PROBLEM TO SOLVE – Output every line from the beginning of the records through the line that contains "1394x919 pixels.", exactly as it appears.

>>

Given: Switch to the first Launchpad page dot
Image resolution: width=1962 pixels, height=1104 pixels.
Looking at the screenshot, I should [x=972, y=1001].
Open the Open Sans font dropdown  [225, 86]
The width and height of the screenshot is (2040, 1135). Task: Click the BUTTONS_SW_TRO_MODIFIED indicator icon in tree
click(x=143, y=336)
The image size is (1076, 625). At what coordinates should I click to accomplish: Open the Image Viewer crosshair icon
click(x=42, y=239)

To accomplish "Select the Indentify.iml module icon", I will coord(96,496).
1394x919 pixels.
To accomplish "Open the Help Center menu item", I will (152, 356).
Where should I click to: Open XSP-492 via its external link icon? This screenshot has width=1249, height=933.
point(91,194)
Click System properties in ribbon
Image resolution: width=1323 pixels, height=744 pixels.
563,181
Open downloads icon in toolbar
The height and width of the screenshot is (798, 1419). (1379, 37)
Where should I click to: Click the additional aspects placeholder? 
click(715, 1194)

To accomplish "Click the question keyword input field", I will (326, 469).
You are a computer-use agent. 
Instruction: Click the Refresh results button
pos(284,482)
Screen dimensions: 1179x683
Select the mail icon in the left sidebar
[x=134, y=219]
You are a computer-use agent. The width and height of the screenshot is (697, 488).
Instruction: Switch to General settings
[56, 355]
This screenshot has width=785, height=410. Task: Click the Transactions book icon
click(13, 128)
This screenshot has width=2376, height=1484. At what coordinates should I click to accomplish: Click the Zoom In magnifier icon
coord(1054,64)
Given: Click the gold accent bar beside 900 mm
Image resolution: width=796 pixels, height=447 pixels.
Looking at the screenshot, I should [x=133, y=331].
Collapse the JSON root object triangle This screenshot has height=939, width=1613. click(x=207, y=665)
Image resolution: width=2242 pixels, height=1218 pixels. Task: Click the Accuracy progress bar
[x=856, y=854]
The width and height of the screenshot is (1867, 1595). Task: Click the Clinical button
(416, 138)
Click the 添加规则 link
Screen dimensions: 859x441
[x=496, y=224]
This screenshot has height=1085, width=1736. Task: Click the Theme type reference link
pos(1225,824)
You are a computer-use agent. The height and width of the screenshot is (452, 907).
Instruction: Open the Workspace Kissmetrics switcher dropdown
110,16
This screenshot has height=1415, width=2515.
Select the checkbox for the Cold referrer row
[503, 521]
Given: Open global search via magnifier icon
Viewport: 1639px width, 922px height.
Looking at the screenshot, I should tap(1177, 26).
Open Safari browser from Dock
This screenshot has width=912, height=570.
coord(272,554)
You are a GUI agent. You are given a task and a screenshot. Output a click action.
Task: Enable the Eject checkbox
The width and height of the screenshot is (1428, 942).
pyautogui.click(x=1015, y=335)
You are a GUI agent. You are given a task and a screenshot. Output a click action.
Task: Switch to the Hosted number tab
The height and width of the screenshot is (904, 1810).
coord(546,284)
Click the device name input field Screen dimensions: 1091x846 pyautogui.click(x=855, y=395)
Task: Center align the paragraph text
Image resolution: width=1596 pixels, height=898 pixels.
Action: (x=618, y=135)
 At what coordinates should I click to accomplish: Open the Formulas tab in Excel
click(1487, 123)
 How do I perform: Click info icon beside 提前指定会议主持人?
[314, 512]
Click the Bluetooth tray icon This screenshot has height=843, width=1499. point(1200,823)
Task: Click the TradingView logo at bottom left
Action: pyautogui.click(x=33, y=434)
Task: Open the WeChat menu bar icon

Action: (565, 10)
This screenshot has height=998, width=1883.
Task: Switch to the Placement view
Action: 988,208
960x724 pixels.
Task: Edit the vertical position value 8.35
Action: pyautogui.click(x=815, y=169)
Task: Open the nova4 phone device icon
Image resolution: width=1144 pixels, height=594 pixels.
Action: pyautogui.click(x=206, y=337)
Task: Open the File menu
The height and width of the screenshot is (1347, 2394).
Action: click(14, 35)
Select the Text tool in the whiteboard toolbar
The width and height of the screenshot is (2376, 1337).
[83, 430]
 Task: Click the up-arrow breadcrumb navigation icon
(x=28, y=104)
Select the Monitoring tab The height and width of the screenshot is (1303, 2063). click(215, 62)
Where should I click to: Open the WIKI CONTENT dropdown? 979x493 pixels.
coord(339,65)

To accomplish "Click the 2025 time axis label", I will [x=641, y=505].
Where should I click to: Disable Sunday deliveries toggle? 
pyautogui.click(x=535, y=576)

<<

COMPLETED EXERCISE –
Given: Switch to the first Launchpad page dot
Image resolution: width=1962 pixels, height=1104 pixels.
Looking at the screenshot, I should [x=972, y=1001].
Open the Open Sans font dropdown  [225, 86]
The width and height of the screenshot is (2040, 1135). Task: Click the BUTTONS_SW_TRO_MODIFIED indicator icon in tree
click(x=143, y=336)
The image size is (1076, 625). At what coordinates should I click to accomplish: Open the Image Viewer crosshair icon
click(x=42, y=239)

To accomplish "Select the Indentify.iml module icon", I will coord(96,496).
1394x919 pixels.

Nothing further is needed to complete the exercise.